I saw something special in this white woman when I met her at a Democratic Convention in Dallas a few years ago. She is a Christian minister but nothing like the crop that has adopted Trump as their reincarnated savior. I told the story about meeting her in my blog post titled “Charlotte Coyle is a bridge to the quasi-mythical Texas value voter.” Please read it.
I am heading to Netroots Nation 2019 in Philly next week. Though it is the largest gathering of progressives in the nation, bar none, it will likely be predominantly white as it has every year even as they discussed the racism, insensitivity, and all the ills of the Right. While there will be hundreds of your everyday activists that are working like hell, there will be the crop of ivory tower type Liberals doing a lot of talking.
And that is why I so love Charlotte Vaughan Coyle. She represents the thousands who are making a difference to make our society better by trying to live her words intrinsically. I've written about her several times as she continues to amaze. Another one of her articles popped up in my feed today titled “Confessions of a Reluctant Patriot” that is a must read in its entirety. But here are some excerpts that illustrate her well thought out sentiments that if every white American could empathetically understand, would make the work of Progressives that much easier.
From an enlightened white woman
My husband put up our flag for the Fourth of July and came back into the house singing the Star Spangled Banner. We both love our country. We’re both grateful for this nation we call home. But, on that particular day, I was surprised to realize how ambivalent I felt about the national anthem and about this flag waving to me from my front yard. Maybe my problem is with our checkered past.
Every year I cringe when we read the paragraph complaining about the ways King George “excited domestic insurrections amongst us, and endeavored to bring on the inhabitants of our frontier the merciless Indian Savages…”
The Founders abhorred those evil “merciless Indian Savages.”
Never mind the fact that it was Europeans who mercilessly slaughtered and displaced the Native Peoples as they took over the New World. Never mind the merciless savagery inherent in every war – even in the war for our own independence.
Even as we proclaim that “all men are created equal,” we must also acknowledge how many years it has taken this nation to grow toward the civilized understanding that “all”means ALL. And we must acknowledge that we still have more growing to do.
Yes, America (finally) turned from our original sin of slavery, but I grieve the ways we continue to allow the underlying sin of racism to skew our society. White supremacy is still very much a thing all across the USA.
Some people live out that exclusivist value with brazen, dangerous animosity. Other people live out a belief in their white privilege more politely. “Benevolent racism” I call it.

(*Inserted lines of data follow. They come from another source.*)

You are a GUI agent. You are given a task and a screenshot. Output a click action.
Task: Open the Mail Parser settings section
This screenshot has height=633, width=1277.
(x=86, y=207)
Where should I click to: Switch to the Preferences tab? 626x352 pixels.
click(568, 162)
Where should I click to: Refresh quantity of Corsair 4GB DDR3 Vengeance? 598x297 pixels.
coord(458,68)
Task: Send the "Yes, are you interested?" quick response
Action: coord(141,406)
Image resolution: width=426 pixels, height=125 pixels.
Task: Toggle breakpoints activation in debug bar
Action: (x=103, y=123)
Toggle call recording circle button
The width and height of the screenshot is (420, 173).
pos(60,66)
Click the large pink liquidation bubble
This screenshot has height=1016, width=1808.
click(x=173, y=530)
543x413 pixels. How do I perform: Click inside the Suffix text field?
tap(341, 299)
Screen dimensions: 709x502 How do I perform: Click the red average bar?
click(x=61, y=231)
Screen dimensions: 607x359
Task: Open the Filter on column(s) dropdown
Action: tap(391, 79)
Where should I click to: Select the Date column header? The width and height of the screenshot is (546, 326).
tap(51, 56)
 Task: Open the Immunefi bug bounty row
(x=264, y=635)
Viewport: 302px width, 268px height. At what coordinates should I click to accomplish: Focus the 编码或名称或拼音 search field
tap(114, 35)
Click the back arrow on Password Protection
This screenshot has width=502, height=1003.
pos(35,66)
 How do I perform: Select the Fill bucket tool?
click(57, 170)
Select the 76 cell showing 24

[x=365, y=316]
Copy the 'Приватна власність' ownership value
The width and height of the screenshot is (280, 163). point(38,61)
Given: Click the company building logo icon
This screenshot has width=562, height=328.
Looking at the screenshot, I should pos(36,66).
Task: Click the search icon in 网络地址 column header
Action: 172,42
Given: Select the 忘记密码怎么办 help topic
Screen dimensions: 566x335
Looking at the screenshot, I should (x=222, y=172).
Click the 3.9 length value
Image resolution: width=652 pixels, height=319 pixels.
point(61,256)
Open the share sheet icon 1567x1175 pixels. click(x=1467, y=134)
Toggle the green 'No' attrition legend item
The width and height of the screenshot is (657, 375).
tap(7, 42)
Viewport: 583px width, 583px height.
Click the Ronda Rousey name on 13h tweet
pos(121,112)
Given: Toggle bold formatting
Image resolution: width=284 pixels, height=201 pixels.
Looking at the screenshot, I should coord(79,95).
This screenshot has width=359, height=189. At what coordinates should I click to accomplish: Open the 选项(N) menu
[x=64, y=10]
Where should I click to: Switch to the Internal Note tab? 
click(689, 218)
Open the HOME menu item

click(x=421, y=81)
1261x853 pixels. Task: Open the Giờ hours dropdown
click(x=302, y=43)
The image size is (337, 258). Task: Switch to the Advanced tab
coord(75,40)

Benevolent racism is not hateful, violent racism but it still contains an attitude of discomfort or disdain whenever people speak different languages, practice different religions, wear different clothing or celebrate different holidays. It still believes that people should “stay in their place.”
The part I most love about Charlotte's prose is her resolve to do what's right irrespective of the headwinds.
This nation of ours remains a dream, a hope, an aspiration.
It is not a dream come true – not yet. Maybe not ever. But it’s still an ideal worth believing in. And it’s absolutely worth working for.
So I guess my challenge to myself is not to allow my funky ambivalence to paralyze me. Instead, I will get to work, doing whatever I can to help make this American dream a dream come true for everyone.
I will join with others to support causes that bring us together in a welcoming, inclusive community. I will write letters to my local newspaper and to my elected officials. I will blog. I will vote.
I will do whatever I can to help my little piece of America embody its ideals and grow into its dream. I will do what I can to challenge myself and my neighbors to more fully live up to our stated values of equity and justice.
We only change by engaging people. The school of thought among many is to discount those we deem deplorable. After all, most won't change, they say. I will never buy into that. There is a switch within all of us that is just waiting for the appropriate trigger. If a black Latino Caribbean former sexist homophobe can become the biggest proponent of gay rights and women equality, not as an intellectual exercise but from a fundamental change of heart, I will give that latitude to everyone on all socio-economic-racial-political issues. And it is clear Charlotte is doing the same.